- **THE TASK**
Using the listing below, copy exactly each line from the one that has "706x1568 pixels." through the one that has "the hh reaction"; omit the pictures.

- **MATERIALS PROVIDED**
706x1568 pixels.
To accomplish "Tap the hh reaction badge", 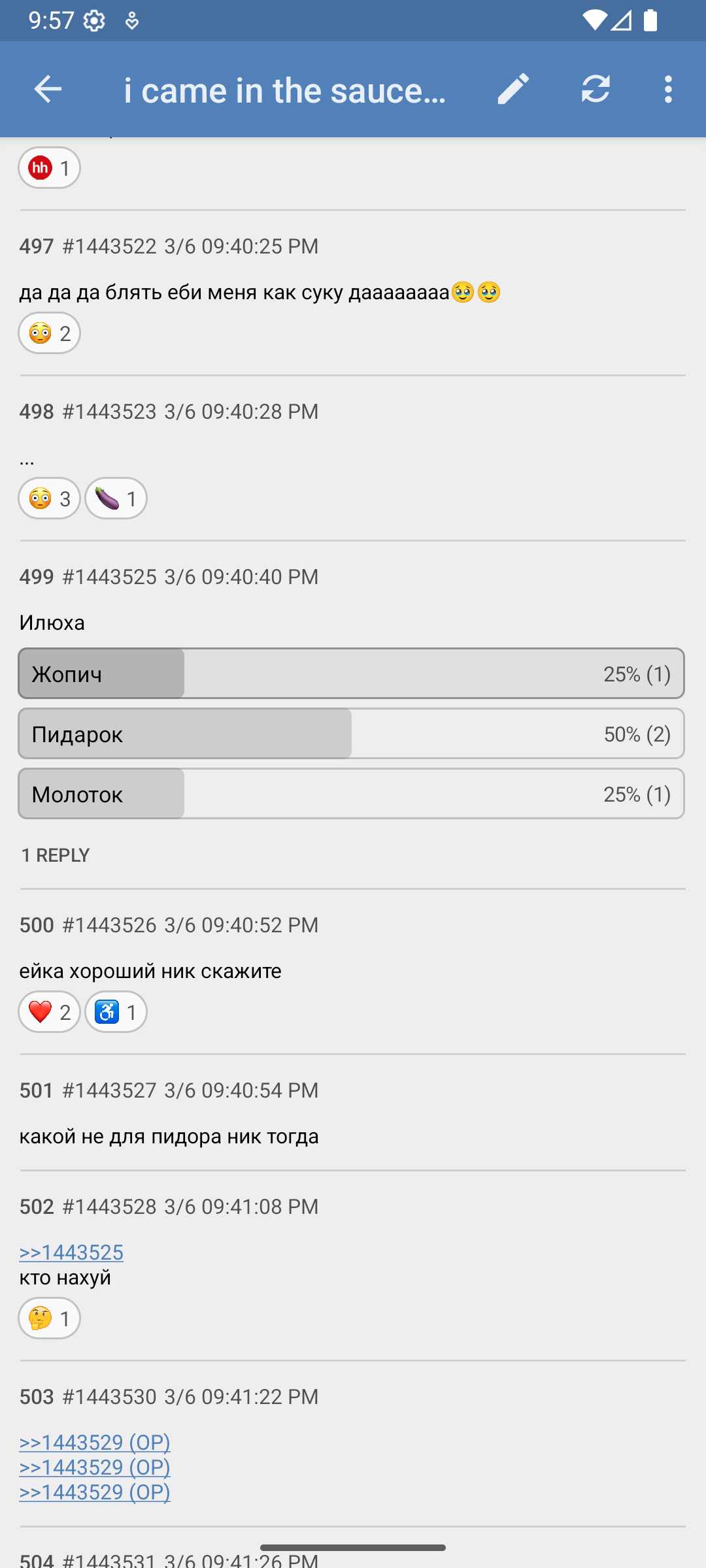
==
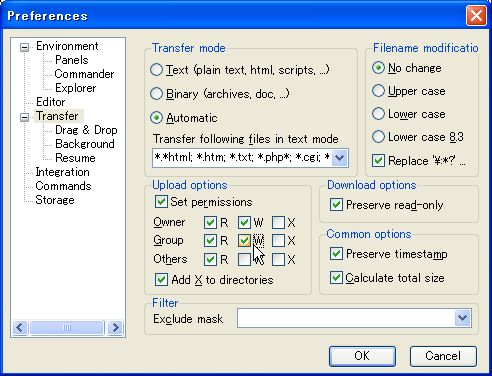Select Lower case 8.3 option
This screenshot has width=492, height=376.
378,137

- **ANSWER SECTION**
706x1568 pixels.
To accomplish "Tap the hh reaction badge", 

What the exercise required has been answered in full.